Embora tenham sido identificadas plantas e sementes de maconha em outros sítios arqueológicos no mesmo período e região em geral — incluindo a descoberta de uma ‘mortalha’ feita de cannabis, em 2016 — não está claro, em cada contexto, se a planta era utilizada por motivos psicoativos ou em rituais.
Uma equipe internacional de pesquisadores analisou os interiores e conteúdos de 10 vasos de madeira escavados de sepulturas do cemitério de Jirzankal, localizado no Planalto do Pamir, atual região do extremo oeste da China. Os vasos continham pequenas pedras que ficaram expostas a grande aquecimento e os arqueólogos identificaram os vasos como recipientes para queimar incenso ou outros materiais vegetais.
Quando a análise química dos recipientes revelou que nove dos 10 vasos tinham armazenado cannabis (o gênero da planta de maconha), os pesquisadores compararam as características químicas das amostras com as de plantas de cannabis descobertas a cerca de 1,6 mil km a leste no cemitério de Jiayi, em sepulturas que datavam dos séculos 8 a 6 a.C.

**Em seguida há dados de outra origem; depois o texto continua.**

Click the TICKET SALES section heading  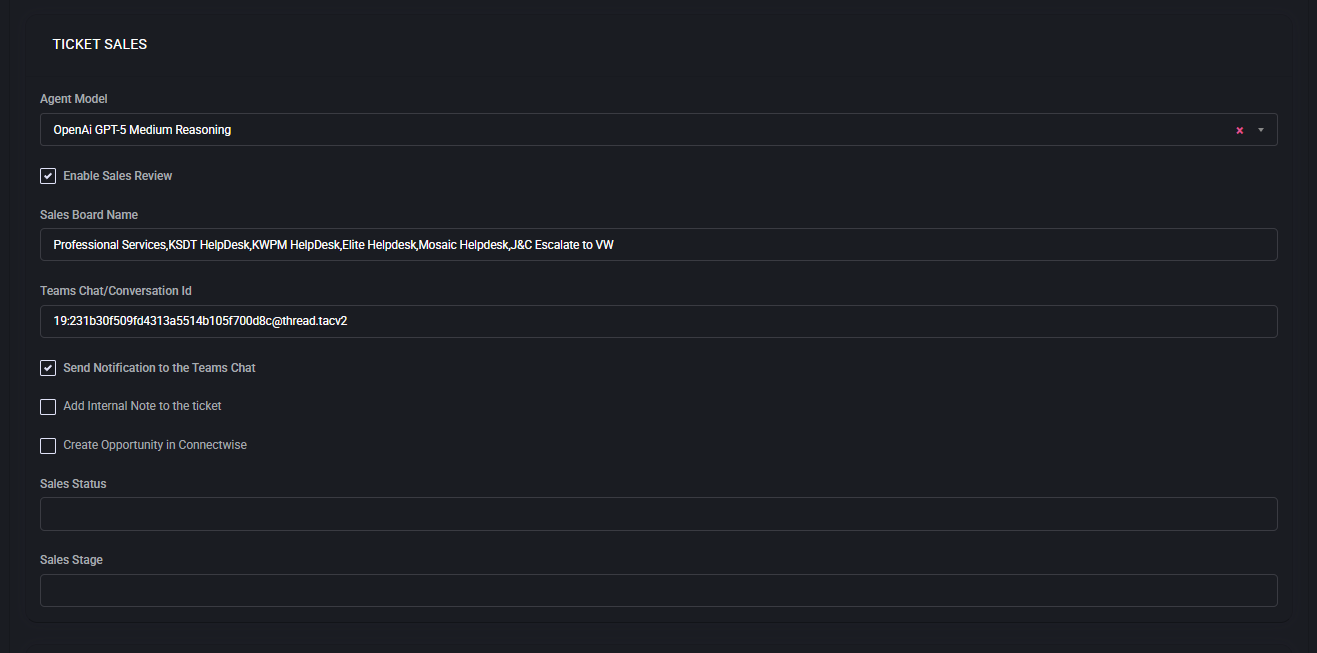(100, 44)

Eles notaram que a cannabis de Jirzankal continha algo que faltava à de Jiayi: reminiscências moleculares de tetraidrocanabinol, ou THC, o elemento químico responsável pelos efeitos psicoativos da maconha. A variedade de cannabis encontrada em Jiayi não continha THC e teria sido utilizada principalmente como fonte de fibra para confecção de cordas e vestuário e também como uma semente oleaginosa rica em nutrientes.

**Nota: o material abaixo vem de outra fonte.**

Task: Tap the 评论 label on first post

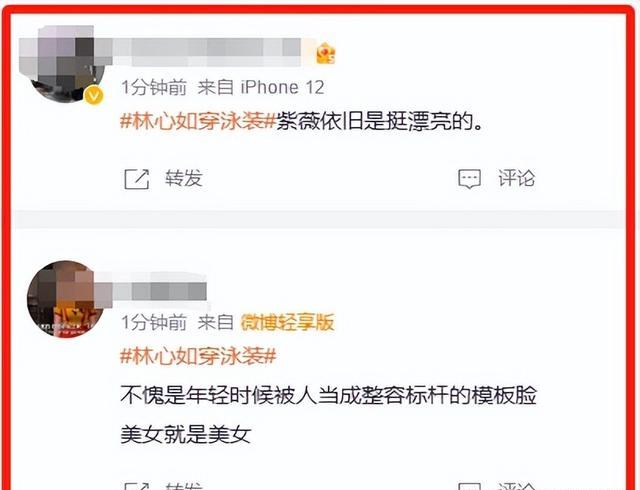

A cannabis de Jirzankal apresenta os maiores teores de compostos que provocam alucinações já encontrados em qualquer sítio arqueológico, sugerindo que as pessoas poderiam ter cultivado intencionalmente certas variedades de cannabis para obter um efeito acentuado ou ainda ter selecionado plantas silvestres que sabiam que provocaria esse efeito.

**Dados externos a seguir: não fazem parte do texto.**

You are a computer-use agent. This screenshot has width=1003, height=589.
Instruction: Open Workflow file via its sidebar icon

Embora os pesquisadores não tenham conseguido determinar a origem exata da cannabis utilizada naquelas sepulturas, eles presumem que a altitude acima de 3 mil km no Planalto aproximou as pessoas das variedades silvestres com maior teor de THC — ou que a localização escolhida para o cemitério naquela altitude foi para facilitar o acesso às variedades.
Robert Spengler, diretor da área de paleoetnobotânica do Instituto Max Planck de Ciências da História Humana e coautor do estudo, afirma que a movimentação constante de pessoas através do Pamir — que liga a Ásia Central e a China com o sudoeste da Ásia — poderia ter ocasionado a hibridização de variedades locais de cannabis com as de outras áreas.
Segundo ele, esse novo estudo demonstra que o homem poderia estar buscando plantas específicas devido à sua produção química há 2,5 mil anos. “É um exemplo maravilhoso da estreita ligação atual e passada entre o homem e a biota ao seu redor e como o homem exerce pressão evolucionária sobre as plantas em seu entorno”, comentou Spengler.
A descoberta em Jirzankal fornece ainda as primeiras evidências diretas de que o homem inalou plantas de cannabis queimadas a fim de desfrutar de seus efeitos psicoativos. Não foi encontrada nenhuma evidência de cachimbos ou objetos semelhantes na Ásia antes do primeiro contato com o Novo Mundo na era moderna, porém a inalação de fumaça de cannabis proveniente de uma fonte de aquecimento é retratada, no século 5 a.C., pelo historiador grego Heródoto, que conta, em sua obra Histórias, que os citianos, integrantes de uma tribo nômade, purificavam-se fumando cannabis após enterrar seus mortos”.
“Em seguida, eles colhiam as sementes dessa maconha e atiravam as sementes nas pedras quentes vermelhas, onde ardiam lentamente e soltavam uma fumaça que nenhum banho de vapor grego poderia superar. Os citianos gritavam de alegria durante o banho de vapor”.
Mark Merlin, etnobotânico e historiador de cannabis da Universidade do Havaí, afirma que a ampla diversidade de cannabis em todo o mundo atualmente é um testemunho de como é antiga a relação do homem com a planta e sua exploração para diversos usos. “É um indicativo real de quanto tempo o homem vem manipulando a cannabis”, afirmou.